Start of PASSAGE PROVIDED
I am VERY excited about this post. No, I’m not tooting my own horn here. I am very excited because this is the first post on my blog that I did not write! My journey in blogging has been amazing. In less than a year I have been able to network with numerous wonderful marriage bloggers and have been overwhelmed by the support that they have given me. One of those bloggers is J. J has more of a name than just one letter but chooses to write anonymously on her blog Hot, Holy and Humorous. She specifically writes on sex in marriage. My first post on sex was last month and it’s a topic that I think is important and that I will be writing on a lot more from here on out. Before I go deeper into the issue, why not ask the expert to write on it first? J has an amazing way of writing godly truth while still being funny, blunt, and holding nothing back. She’s breaking the ice for me here… I’ll never have to worry about going “too far” after this! But enough of me talking about her writing, it’s time for you to experience it for yourself! Thank you, J! I’m so honored by your time and talent!
Erin asked me to write about “the beauty of marital intimacy.” This phrase is sweet, poetic, warm and fuzzy; it makes my heart thump and my scalp tingle. Being, however, the blunt gal that I mostly am, I typically translate the question I hear from many wives as “What’s the big stinkin’ deal?”
The world around us is obsessed with sex. In television shows, movies, commercials, magazines, music, books, the Internet, and daily conversations, people are consumed with thoughts of getting physical. Everybody seems to be talking about it, doing it, trying to doing it, talking about trying to do it, or talking about having done it.
End of PASSAGE PROVIDED
Start of RECORDS PROVIDED
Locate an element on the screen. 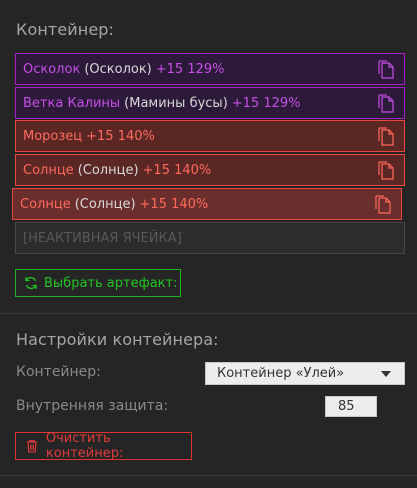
End of RECORDS PROVIDED
Start of RECORDS PROVIDED
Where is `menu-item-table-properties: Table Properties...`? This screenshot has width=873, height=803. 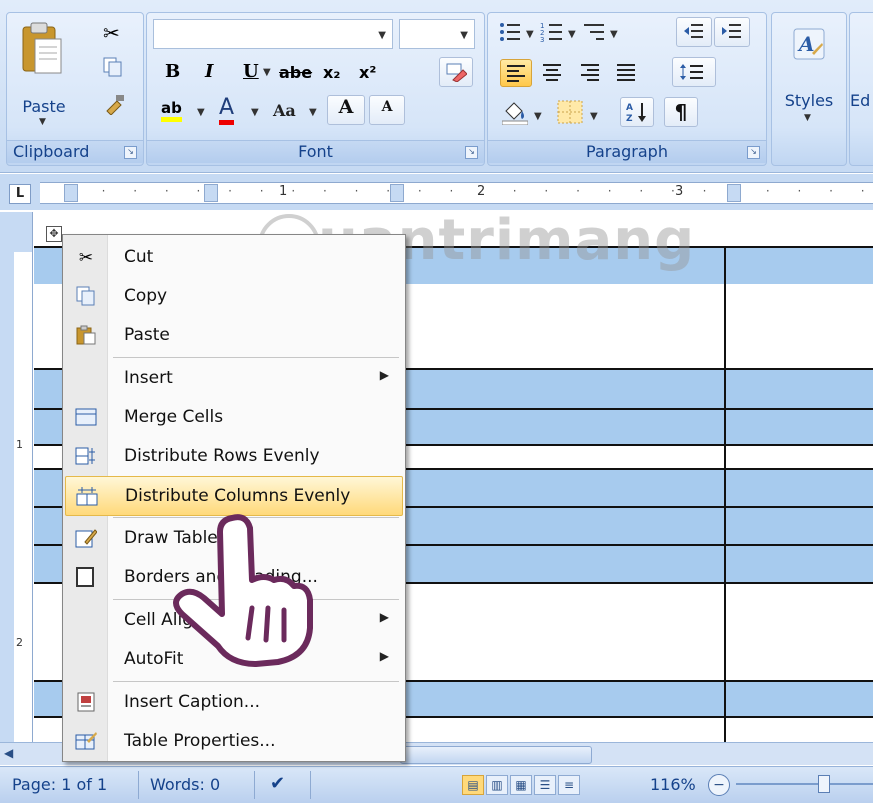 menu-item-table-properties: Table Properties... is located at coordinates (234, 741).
End of RECORDS PROVIDED
Start of RECORDS PROVIDED
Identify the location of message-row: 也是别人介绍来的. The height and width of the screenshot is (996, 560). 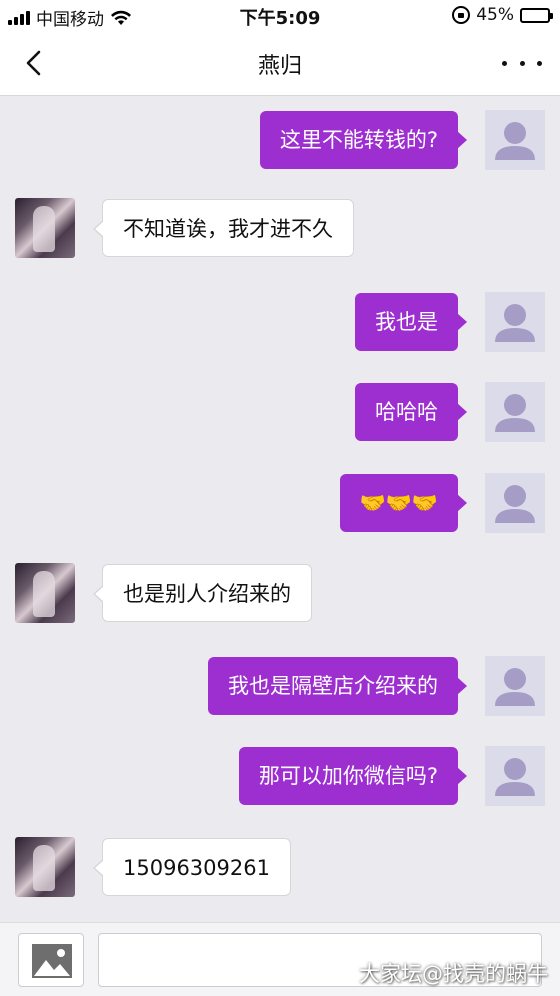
End of RECORDS PROVIDED
In the blog post on marital intimacy, write out the passage starting with "The world around" and going on through "having done it.", with "obsessed" changed to "fascinated".

### RESULT FOR THIS TASK
The world around us is fascinated with sex. In television shows, movies, commercials, magazines, music, books, the Internet, and daily conversations, people are consumed with thoughts of getting physical. Everybody seems to be talking about it, doing it, trying to doing it, talking about trying to do it, or talking about having done it.